«Мне кажется, что последние десять лет в русской словесности обнаруживается качественно новое явление, — писал Сваровский в предисловии к 44-му номеру „РЕЦ’а”. — Его основные внешние признаки: повествовательность и, как правило, ярко выраженная необычность, острота тем и сюжетов, а также концентрация смыслов не на реальной личности автора и его лирическом высказывании, а на некоем метафизическом и часто скрытом смысле происходящего, находящемся всегда за пределами текста. <…> Мне кажется, что проблема <…> решается путем полного отчуждения <…> автора от конкретных высказываний и действий героев, от линейных смыслов текста (как это давно уже делается в постмодернистской литературе). Но при этом автор практикует системное нелинейное высказывание, подводя читателя к некоему переживанию, мысли, ощущению при помощи совокупности многочисленных элементов: образов, лексики, системных смыслов текста».

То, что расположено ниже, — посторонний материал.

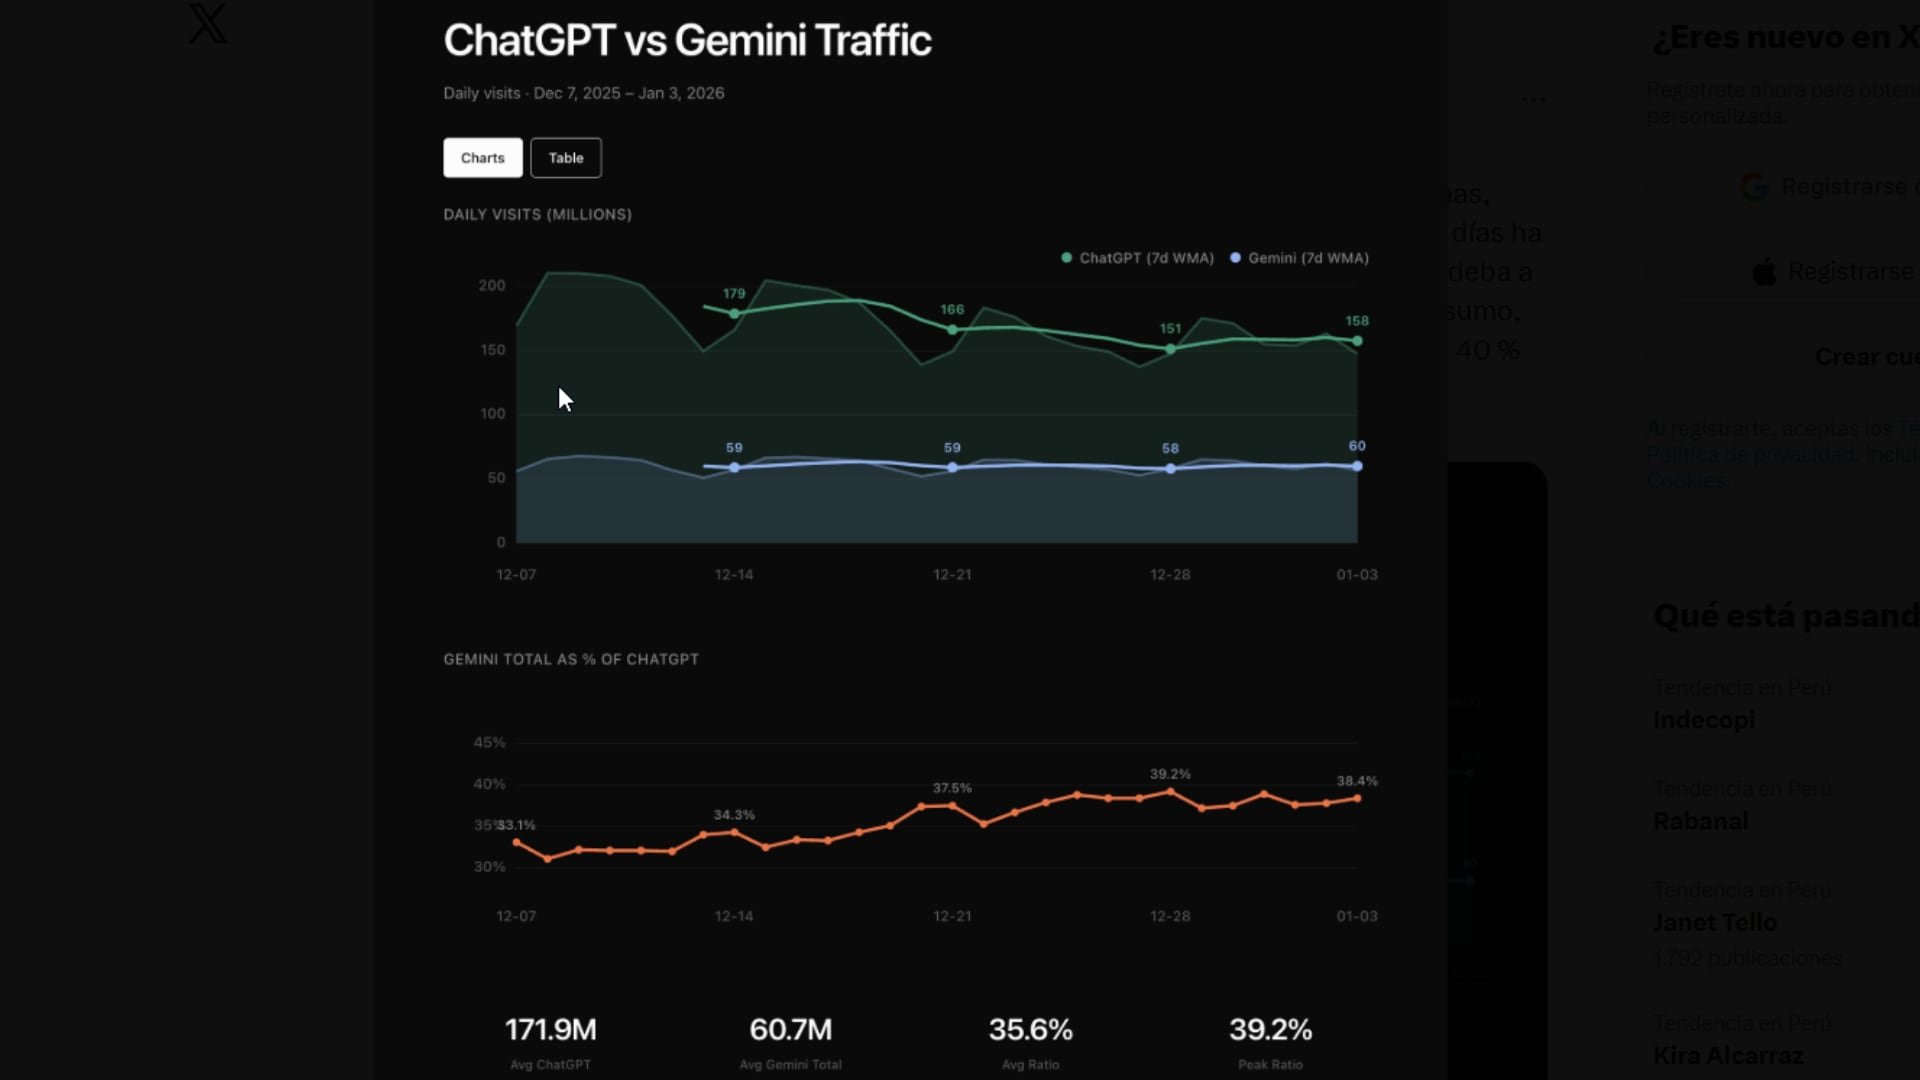
Task: Click the "Crear cuenta" button
Action: click(x=1866, y=356)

Как это бывает с авторами манифестов, в наибольшей степени Сваровский написал все-таки о себе — особенно если говорить о необычности сюжетов. Произведения Сваровского часто используют в пародийном, переосмысленном виде сюжеты кичевой — или, пользуясь другим языком, трэшевой — фантастики, связанные с пришельцами и путешествиями во времени. Другие авторы, которых Сваровский и Ровинский включили в «новый эпос» — хотя, повторю, это не направление, а скорее общая тенденция, — разрабатывают сюжеты впечатляющие, но все же в среднем менее экзотические: Андрей Родионов пишет тоже о пришельцах, однако чаще — о жизни криминализированных пригородов, коммунальных квартир, где живут малознакомые люди, приехавшие в Москву на заработки, или о компаниях полунищей богемы; Борис Херсонский — о жизни «простых советских людей», именно советских, но увиденных из внеположной советской действительности системы координат (что это за система — будет сказано чуть дальше), или об историях восточноевропейских евреев, запечатленных на фотографиях, которые в стихотворении описаны, но в книге не репродуцированы (сборник «Семейный архив»), или об истории незнаменитых, «рядовых» икон (цикл «Иконная лавка»)…
Папа пять лет как расстрелян. Мама пять лет как в тюрьме.

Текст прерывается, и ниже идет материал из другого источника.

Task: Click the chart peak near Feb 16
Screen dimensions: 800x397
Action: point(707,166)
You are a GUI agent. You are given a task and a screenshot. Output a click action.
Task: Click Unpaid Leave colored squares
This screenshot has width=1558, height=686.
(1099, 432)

Сорок второй. У дочери — только фронт на уме.
Вроде бы взяли, явилась в часть, а там не берут.
Единственный выход — самоотверженный труд.
Девушка едет на пароходике. Продукты — сухим пайком.
Отвернувшись, сосет сухарик, от соседки тайком.
Доберется до места — нужно сразу явиться в райком.
Пароходик плывет. Облака затягивают небосклон.